A nossa posição é a seguinte: 

(1) O coletivo de juízes esgota o seu pronunciamento na sentença proferida e sustentada, a qual analisámos criticamente, não só em si própria, como na revisão de toda a prova contida no processo, inclusive, tendo nós ouvido as gravações de prova testemunhal e tendo confrontado técnicos com as violações de regras de produção de prova que detetámos e apontámos suportando a análise.

(2) A sentença é pública e, portanto, pode e deve ser objeto de análise, à luz do princípio do in dubio pro reo, que defendemos no nosso projeto, como dele resulta claro. Os juízes de um caso que ainda não transitou em julgado estão obrigados ao dever de reserva, não podendo legalmente pronunciar-se sobre as suas decisões.

(3) Portanto, num trabalho desta natureza, que segue as linhas de outros, publicados pela imprensa internacional, e que está descrito no site do American Press Institute (https://www.americanpressinstitute.org/journalism-essentials/verification-accuracy/protess-method-verification/), a lógica dos “dois lados” que o provedor pretende impor é redutora, uma vez que, se um cidadão é condenado sem provas suficientes, entendemos ser dever do jornalista que se propõe ponderar a decisão apontar as falhas detetadas e as dificuldades ou erros de um sistema que permitiu uma condenação sem provas ou com provas fracas, em cumprimento da função jornalística de controlo dos poderes.

(4) Entendemos ainda que “os lados” no caso em apreciação são vários, porque na investigação prévia ao julgamento também foram cometidos erros essenciais de depreciação de prova que condicionaram os erros cometidos no julgamento e depois na sentença, como, de resto, o Supremo Tribunal de Justiça o apontou e vem citado no trabalho; mas também foram cometidos erros graves, que relatamos com detalhe, pelos condenados, pelos arguidos absolvidos e pelos que nem chegaram a ser acusados, todos eles apontados no nosso trabalho.

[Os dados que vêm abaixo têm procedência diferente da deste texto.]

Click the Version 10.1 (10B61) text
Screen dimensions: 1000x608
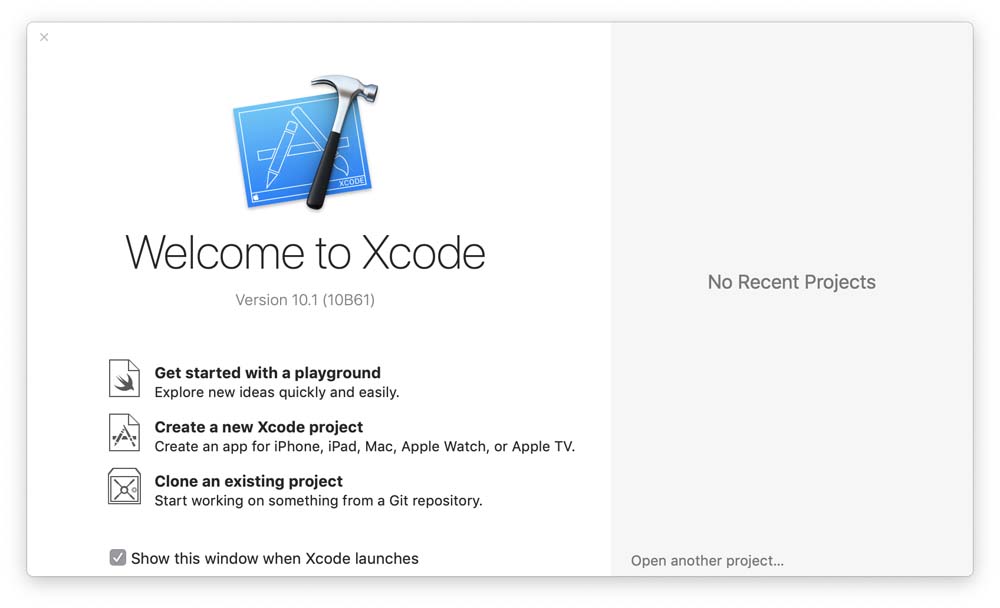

(5) Para os objetivos deste nosso trabalho, o de reanálise de sentenças condenatórias em processos criminais, que apuramos merecerem crítica, as contrapartes são todos os que sofreram com os erros cometidos pela justiça, neste caso, a família da vítima e as testemunhas oculares, também elas, na sua maioria, vítimas de agressões na noite do homicídio. E nós ouvimos todos esses intervenientes, com interesses atendíveis no trabalho que apresentámos para publicação e que para tal foi aceite pela editoria do jornal Público, aliás, também visada, entendemos que de forma humilhante nas apreciações do provedor, como poderá ser por esse Conselho constatado.

Ficamos ao vosso dispor para qualquer esclarecimento que julguem necessário.

O Projecto Inocência foi criado em 2020, depois de uma candidatura que a jornalista Cláudia Marques Santos apresentou a uma bolsa de jornalismo de investigação da Fundação Calouste Gulbenkian. Fazem parte do projecto, trabalhando sempre em regime pro-bono o jornalista Paulo Pena e a advogada Isabel Duarte. Encontram-se neste momento em formação as estudantes de jornalismo Ana Patrícia Silva, Inês Fajardo Silva, Letícia Carvalho e Lisleine Uchôa do Lago. A bolsa que financiou o trabalho das estudantes de jornalismo terminou em 2020 e, desde então, as únicas receitas do projecto são as que provêm da publicação, pelo PÚBLICO, dos dois trabalhos realizados (ao longo de mais de um ano).